▽

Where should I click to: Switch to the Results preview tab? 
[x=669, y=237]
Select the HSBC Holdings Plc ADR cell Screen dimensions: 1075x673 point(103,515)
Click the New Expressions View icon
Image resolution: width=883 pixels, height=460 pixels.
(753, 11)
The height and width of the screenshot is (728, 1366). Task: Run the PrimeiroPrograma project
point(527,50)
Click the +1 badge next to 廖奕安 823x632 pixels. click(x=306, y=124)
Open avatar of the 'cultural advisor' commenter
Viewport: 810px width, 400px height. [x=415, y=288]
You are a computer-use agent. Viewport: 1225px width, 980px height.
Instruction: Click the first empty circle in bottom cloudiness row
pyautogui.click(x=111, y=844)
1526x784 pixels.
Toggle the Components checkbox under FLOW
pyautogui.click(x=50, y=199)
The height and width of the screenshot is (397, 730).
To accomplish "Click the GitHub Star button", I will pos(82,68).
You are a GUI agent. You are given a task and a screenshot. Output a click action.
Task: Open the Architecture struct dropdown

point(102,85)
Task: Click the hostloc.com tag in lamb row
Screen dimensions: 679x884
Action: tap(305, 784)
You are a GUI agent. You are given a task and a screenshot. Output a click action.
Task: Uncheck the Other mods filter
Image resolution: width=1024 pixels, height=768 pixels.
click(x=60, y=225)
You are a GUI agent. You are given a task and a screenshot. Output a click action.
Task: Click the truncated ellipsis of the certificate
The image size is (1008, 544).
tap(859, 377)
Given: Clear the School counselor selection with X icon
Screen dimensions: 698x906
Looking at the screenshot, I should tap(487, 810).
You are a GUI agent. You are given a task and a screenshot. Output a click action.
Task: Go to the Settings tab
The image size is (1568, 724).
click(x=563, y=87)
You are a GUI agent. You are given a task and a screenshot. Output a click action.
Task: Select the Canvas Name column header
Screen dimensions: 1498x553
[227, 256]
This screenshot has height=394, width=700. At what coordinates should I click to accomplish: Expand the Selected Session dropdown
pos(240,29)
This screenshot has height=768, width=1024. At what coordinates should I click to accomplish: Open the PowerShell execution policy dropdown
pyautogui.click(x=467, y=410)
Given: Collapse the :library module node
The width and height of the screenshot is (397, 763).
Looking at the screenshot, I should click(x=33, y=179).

△

Stated problem: Pull out every line of the data above that contains the string "size". Case counts.

Answer below:
The image size is (1008, 544).
The image size is (1568, 724).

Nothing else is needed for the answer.